-- Page excerpt follows --

To train our models, we employed data from the Kaiser Permanente Mid-Atlantic States (KPMAS) medical system.  KPMAS is an integrated medical system serving approximately 780,000 members in Maryland, Virginia, and the District of Columbia.  KPMAS has a comprehensive Electronic Medical Record system which includes data from all patient interactions with primary or specialty caregivers, from which all data is derived. Our embeddings training set included diagnoses allocated to all adult patients in calendar year 2019.

For each code, we also recovered an associated category, as assigned by the Clinical Classification Software (Revised).

We trained 12 sets of embeddings using classical Word2Vec models with settings differing across three parameters.  Our first parameter was the selection of training algorithm, where we trained both CBOW and SG models.  Each model was trained using dimension k of 10, 50, and 100.  Furthermore, each model-dimension combination was trained with categories and codes trained separately and together (referred to hereafter as ‘co-trained embeddings’ or ‘co-embeddings’).  Each model was trained for 10 iterations.  We employed an arbitrarily large context window (100), since all codes necessarily occurred within a short period (1 year).

We also trained a set of validation embeddings only on ICD-10 codes using the Med2Vec architecture as a comparison.  We trained the Med2Vec model on our data using its default settings, including the default vector size (200) and a training regime of 10 epochs.  We grouped all codes occurring on the same calendar date as Med2Vec ‘visits.’  Our Med2Vec model benchmark did not include categorical entities or other novel innovations.

-- Page excerpt concluded --
-- Data to examine follows --

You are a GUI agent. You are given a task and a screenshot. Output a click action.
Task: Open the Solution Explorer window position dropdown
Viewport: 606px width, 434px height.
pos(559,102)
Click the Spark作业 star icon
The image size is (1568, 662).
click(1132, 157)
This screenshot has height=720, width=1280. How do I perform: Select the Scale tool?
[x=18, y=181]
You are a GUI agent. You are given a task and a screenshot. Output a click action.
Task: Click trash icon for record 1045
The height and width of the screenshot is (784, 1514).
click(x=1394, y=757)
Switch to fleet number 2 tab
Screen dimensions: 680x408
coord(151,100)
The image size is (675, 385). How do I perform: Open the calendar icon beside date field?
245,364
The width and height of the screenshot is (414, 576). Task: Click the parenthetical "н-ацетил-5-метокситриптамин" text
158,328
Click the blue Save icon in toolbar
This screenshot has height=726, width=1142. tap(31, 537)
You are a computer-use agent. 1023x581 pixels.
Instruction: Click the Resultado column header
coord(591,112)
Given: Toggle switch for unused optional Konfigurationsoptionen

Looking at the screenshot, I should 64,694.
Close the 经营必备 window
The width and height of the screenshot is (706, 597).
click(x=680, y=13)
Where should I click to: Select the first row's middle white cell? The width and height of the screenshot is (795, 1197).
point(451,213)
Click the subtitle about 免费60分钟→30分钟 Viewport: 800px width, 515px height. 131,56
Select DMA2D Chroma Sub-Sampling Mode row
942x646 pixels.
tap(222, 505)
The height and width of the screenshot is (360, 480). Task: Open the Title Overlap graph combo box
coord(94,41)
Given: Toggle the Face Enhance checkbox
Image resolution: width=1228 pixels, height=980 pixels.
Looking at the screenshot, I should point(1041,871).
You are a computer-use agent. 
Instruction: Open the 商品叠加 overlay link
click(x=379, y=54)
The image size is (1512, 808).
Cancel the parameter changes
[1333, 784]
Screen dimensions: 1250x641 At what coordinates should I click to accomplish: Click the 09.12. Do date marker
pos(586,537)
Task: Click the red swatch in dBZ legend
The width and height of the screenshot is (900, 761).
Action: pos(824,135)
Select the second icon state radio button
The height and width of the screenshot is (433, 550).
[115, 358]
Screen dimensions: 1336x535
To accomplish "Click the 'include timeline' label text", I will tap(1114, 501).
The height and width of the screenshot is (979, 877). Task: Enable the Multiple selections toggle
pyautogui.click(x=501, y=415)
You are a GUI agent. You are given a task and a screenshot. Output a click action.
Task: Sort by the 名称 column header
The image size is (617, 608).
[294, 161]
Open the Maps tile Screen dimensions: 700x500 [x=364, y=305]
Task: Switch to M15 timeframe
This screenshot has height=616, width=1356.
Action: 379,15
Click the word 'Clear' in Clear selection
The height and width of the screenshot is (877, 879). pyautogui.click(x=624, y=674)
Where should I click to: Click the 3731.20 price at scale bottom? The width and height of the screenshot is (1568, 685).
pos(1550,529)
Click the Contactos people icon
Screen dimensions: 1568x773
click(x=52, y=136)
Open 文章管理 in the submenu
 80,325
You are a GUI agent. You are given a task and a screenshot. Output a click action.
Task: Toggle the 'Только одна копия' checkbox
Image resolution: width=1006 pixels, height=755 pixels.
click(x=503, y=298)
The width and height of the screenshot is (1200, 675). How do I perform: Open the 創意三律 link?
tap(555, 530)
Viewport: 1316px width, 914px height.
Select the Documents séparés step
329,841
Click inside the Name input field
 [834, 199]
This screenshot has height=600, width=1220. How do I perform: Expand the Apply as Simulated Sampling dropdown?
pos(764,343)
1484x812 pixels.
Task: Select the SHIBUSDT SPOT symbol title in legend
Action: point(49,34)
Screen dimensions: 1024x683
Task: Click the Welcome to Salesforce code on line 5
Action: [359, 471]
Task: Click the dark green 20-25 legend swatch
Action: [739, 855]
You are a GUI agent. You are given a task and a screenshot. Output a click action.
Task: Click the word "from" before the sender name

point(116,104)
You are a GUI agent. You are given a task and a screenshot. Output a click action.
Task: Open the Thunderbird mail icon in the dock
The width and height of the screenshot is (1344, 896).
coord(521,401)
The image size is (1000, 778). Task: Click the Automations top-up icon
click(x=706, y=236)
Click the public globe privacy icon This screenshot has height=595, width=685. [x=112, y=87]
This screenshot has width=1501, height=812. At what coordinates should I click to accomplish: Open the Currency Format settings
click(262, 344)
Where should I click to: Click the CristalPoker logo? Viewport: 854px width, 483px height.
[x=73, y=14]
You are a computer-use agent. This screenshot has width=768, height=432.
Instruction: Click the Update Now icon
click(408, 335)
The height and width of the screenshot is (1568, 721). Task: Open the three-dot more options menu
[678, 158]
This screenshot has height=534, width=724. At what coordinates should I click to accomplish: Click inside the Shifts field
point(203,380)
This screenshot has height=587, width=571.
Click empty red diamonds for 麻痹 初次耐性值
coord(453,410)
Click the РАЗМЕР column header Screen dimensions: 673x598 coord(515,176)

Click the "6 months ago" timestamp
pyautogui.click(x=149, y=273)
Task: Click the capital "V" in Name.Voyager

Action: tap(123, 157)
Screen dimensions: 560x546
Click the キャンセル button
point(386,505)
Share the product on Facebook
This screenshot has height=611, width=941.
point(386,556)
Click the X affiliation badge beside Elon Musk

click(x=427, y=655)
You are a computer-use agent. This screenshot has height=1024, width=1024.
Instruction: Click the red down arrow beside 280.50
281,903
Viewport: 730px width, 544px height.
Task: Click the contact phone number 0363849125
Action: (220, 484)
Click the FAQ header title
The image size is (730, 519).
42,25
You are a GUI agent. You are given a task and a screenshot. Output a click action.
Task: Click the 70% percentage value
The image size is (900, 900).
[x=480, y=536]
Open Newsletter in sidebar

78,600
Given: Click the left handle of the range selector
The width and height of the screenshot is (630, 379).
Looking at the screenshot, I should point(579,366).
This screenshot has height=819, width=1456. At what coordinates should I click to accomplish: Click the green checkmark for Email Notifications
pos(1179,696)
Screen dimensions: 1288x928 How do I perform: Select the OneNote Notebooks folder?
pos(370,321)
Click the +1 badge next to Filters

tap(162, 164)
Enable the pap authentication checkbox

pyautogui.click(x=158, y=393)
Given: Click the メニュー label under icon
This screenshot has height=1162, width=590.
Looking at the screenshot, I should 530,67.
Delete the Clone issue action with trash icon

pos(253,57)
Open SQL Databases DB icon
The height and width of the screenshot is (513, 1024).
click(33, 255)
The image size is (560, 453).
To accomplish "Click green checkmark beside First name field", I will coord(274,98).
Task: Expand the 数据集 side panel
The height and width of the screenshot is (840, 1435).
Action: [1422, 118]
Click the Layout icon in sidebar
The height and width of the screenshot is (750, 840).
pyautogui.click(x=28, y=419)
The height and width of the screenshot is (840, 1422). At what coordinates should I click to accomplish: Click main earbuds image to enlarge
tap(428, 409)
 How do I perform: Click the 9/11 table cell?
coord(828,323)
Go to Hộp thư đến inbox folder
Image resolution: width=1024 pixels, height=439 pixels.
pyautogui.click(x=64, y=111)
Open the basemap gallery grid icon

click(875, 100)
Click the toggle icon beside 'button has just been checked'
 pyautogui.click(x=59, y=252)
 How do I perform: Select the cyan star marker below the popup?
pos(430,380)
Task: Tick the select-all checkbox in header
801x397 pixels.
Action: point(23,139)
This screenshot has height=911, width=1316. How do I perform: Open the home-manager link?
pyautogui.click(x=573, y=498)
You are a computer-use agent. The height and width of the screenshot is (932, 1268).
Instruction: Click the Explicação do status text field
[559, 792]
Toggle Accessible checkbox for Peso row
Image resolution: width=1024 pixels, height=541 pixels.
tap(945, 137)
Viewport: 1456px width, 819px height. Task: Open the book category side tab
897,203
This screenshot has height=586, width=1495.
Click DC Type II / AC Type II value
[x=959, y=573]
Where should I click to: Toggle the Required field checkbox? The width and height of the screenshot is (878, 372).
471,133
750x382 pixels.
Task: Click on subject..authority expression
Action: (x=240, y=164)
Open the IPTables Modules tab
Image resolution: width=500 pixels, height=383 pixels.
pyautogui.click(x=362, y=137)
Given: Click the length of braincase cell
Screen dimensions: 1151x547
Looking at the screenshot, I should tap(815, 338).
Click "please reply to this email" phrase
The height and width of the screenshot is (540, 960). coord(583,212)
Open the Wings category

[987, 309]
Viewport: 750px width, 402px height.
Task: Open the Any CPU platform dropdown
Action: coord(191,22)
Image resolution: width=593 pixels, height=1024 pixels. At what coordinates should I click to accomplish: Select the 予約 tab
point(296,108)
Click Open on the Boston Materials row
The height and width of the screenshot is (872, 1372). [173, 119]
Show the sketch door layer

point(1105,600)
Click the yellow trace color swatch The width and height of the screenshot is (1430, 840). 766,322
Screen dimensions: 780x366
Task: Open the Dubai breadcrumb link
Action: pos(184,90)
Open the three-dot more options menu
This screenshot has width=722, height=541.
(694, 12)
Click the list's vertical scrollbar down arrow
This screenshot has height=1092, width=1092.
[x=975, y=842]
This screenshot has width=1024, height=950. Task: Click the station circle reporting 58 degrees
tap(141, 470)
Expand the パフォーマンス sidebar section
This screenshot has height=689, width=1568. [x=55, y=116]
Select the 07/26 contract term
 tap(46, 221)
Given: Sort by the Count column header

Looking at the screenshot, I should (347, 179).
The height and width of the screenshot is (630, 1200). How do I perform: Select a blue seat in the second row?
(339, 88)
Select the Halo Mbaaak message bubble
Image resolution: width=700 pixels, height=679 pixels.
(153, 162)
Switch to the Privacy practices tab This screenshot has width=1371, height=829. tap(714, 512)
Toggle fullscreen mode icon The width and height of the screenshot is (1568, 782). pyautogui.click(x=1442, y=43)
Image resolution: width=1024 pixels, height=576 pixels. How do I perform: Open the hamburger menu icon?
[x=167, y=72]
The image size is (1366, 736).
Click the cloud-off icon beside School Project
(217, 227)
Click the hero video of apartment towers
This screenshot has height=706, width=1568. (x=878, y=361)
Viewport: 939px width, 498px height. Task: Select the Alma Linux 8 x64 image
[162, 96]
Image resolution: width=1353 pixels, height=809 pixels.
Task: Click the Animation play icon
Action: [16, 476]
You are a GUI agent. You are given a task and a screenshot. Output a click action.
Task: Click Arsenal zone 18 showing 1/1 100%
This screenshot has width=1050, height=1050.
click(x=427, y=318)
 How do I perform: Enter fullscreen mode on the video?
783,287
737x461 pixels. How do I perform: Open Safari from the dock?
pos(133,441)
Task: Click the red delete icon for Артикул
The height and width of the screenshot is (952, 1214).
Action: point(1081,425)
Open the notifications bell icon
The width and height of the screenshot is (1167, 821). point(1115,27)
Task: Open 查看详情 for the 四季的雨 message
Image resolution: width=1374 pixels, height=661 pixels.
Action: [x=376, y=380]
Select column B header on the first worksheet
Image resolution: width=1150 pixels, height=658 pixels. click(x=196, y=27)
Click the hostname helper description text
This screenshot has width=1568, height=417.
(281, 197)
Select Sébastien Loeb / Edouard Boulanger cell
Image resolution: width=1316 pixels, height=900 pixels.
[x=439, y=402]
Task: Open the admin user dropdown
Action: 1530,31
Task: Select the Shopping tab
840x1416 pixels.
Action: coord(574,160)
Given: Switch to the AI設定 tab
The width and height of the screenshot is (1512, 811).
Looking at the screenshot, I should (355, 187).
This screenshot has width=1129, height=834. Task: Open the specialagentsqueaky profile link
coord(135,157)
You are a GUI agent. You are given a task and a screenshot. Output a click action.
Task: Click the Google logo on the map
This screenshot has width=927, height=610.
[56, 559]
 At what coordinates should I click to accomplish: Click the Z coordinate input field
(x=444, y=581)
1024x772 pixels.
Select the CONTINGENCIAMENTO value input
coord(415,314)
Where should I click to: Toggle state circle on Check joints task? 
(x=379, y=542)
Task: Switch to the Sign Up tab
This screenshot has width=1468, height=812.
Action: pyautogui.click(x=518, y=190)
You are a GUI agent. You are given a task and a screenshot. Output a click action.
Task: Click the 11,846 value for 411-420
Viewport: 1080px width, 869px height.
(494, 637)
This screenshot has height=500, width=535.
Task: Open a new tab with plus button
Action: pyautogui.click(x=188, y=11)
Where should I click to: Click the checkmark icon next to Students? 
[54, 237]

-- Data to examine concluded --

> What the task asks: Rewrite the passage on training diagnosis-code embeddings from "To train our" to "calendar year 2019.", changing "medical system" to "health system".

> Reply:
To train our models, we employed data from the Kaiser Permanente Mid-Atlantic States (KPMAS) health system.  KPMAS is an integrated health system serving approximately 780,000 members in Maryland, Virginia, and the District of Columbia.  KPMAS has a comprehensive Electronic Medical Record system which includes data from all patient interactions with primary or specialty caregivers, from which all data is derived. Our embeddings training set included diagnoses allocated to all adult patients in calendar year 2019.